EXTRAIT DU TEXTE:
Pendant la précédente session, on a parlé de la connaissance essentielle [veda] et finale [anta], connaissant quoi plus rien ne reste à savoir, le savoir suprême, parâvidyâ. Gâyatri est l’essence des Védas et des Oupanishads, qui traitent sur Aum, la Vérité Suprême, Aum Tat Sat. Védanta, comme la science de la spiritualité, nous enseigne la nature de la réalité et le moyen d’y arriver. Un aspect important de l’enseignement de Védanta est Koshavidyâ, la connaissance des enveloppes et potentiels [koshas] de l’âme. Kosha signifie aussi un coffre qui contient des trésors et richesses.
1. Annamaya kosha : le potentiel du corps physique, qui est fait de nourriture [Anna] et qui dépend de la nourriture pour se développer. Il vit dans la matière [bhou] et l’espace matériel des sens [bhoutâkash]. Annapourna, Shailapoutri. A ce niveau il y a un ego matériel, physique qui prédomine.
2. Prânamaya kosha : la puissance de l’enveloppe, du niveau subtil vital-émotionnel, où sont cachés nos impulsions, émotions, besoins qui ‘traversent’ notre corps et notre mental comme un souffle [Shiva, Roudra, Jatâdhara], un vent qui nous pousse à agir et réagir, quelque fois sauvagement. Il se situe dans l’espace subtil du subconscient où prédomine un ego passionnel, impulsif.
3. Mamomaya kosha : le potentiel du mental- le siège des sensations, de l’expérience, de l’orientation, de la mémoire active et de la pensée concrète. C’est le serviteur [gana] d’un individu et il agit comme un animal sociable. Il fonctionne dans l’espace conscient et subconscient [chittâkâsha]. C’est le monde de Ganesha, le serviteur. A ce niveau, il y a un ego mental impulsif qui prédomine.

ÉNONCÉ 1:
Selon l'extrait sur les koshas, de quoi est fait le corps physique dans Annamaya kosha ?
ÉNONCÉ 2:
Renvoyez le passage de l'extrait sur les koshas situé entre « 2. Prânamaya kosha » et « impulsif qui prédomine. », ces deux bornes comprises.
ÉNONCÉ 3:
Reprenez l'extrait sur les koshas à la suite de sa dernière phrase.
Le matériel qui suit ne sert à rien ici.

DONNÉES FOURNIES:
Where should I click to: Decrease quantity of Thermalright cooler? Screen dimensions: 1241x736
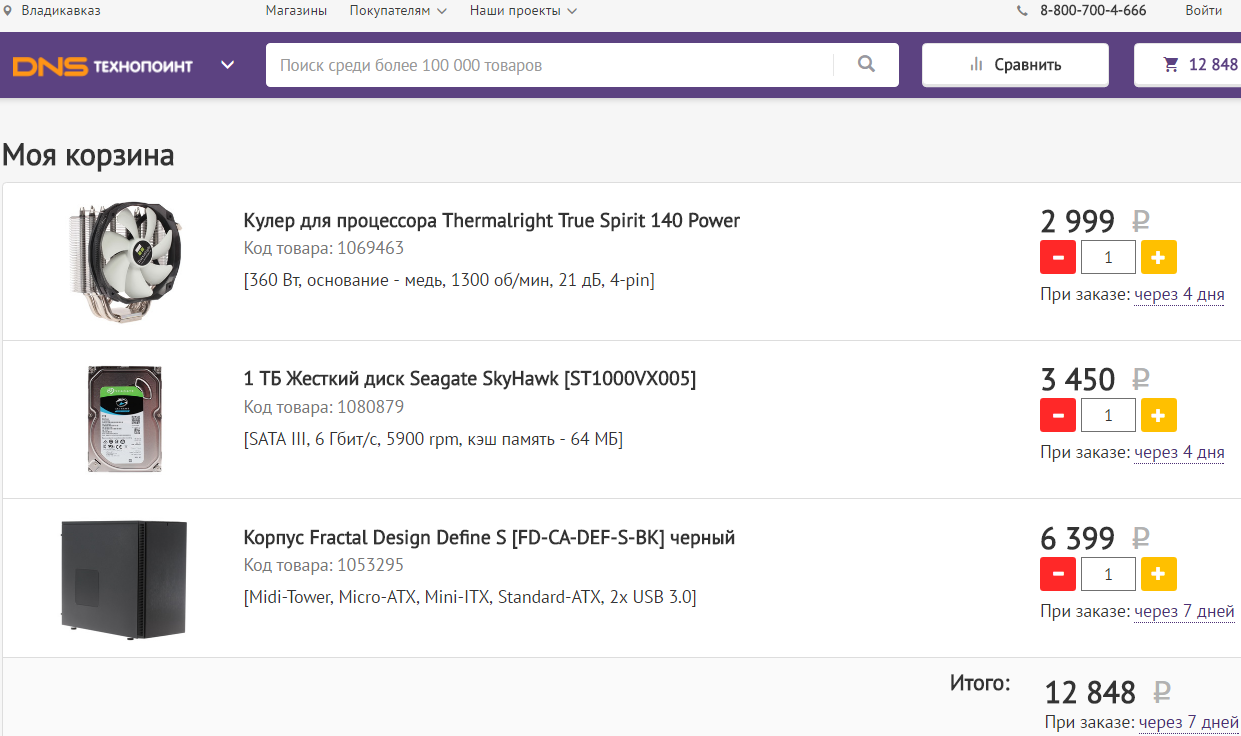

BONNE RÉPONSE 1:
De nourriture [Anna].

BONNE RÉPONSE 2:
2. Prânamaya kosha : la puissance de l’enveloppe, du niveau subtil vital-émotionnel, où sont cachés nos impulsions, émotions, besoins qui ‘traversent’ notre corps et notre mental comme un souffle [Shiva, Roudra, Jatâdhara], un vent qui nous pousse à agir et réagir, quelque fois sauvagement. Il se situe dans l’espace subtil du subconscient où prédomine un ego passionnel, impulsif.
3. Mamomaya kosha : le potentiel du mental- le siège des sensations, de l’expérience, de l’orientation, de la mémoire active et de la pensée concrète. C’est le serviteur [gana] d’un individu et il agit comme un animal sociable. Il fonctionne dans l’espace conscient et subconscient [chittâkâsha]. C’est le monde de Ganesha, le serviteur. A ce niveau, il y a un ego mental impulsif qui prédomine.

BONNE RÉPONSE 3:
4. Vignyânamaya kosha : le potentiel caché de l’intellect, de la raison, du discernement, de la pensée abstraite et de la personnalité. L’usage des facultés de ce plan de la conscience peut faire sortir l’homme de l’état animal et le rendre intelligent, sensible, conscient, moral et religieux. Il fonctionne dans l’espace du conscient rationnel [mahâkâsha]. C’est le monde de Soubrahmanya, le fils de Dieu. A ce niveau de la conscience, il y a un ego intellectuel, rationnel qui prédomine.
5. Anandamaya kosha : le potentiel complet inconscient du bonheur caché, de l’accomplissement. Au centre de ce plan de la conscience se trouve la porte cachée du bonheur en nous, dont seul le Gourou intérieur possède la clef mystique. C’est l’espace du sommeil inconscient et de la mort [layâkâsha]. A ce niveau, prédominent l’inconscient et un ego spirituel chez ceux qui ont pu atteindre ce niveau de la conscience.
Au delà des cinq potentiels [koshas], se trouve l’âme, la pure conscience dans sa perfection : Shiva, Brahmâ, Vishnou, Aum, etc. La clé du bonheur est appelée Gourouvâkyâ, Mâhâvâkyâ, Rishivâkyâ et Brahmavidyâ.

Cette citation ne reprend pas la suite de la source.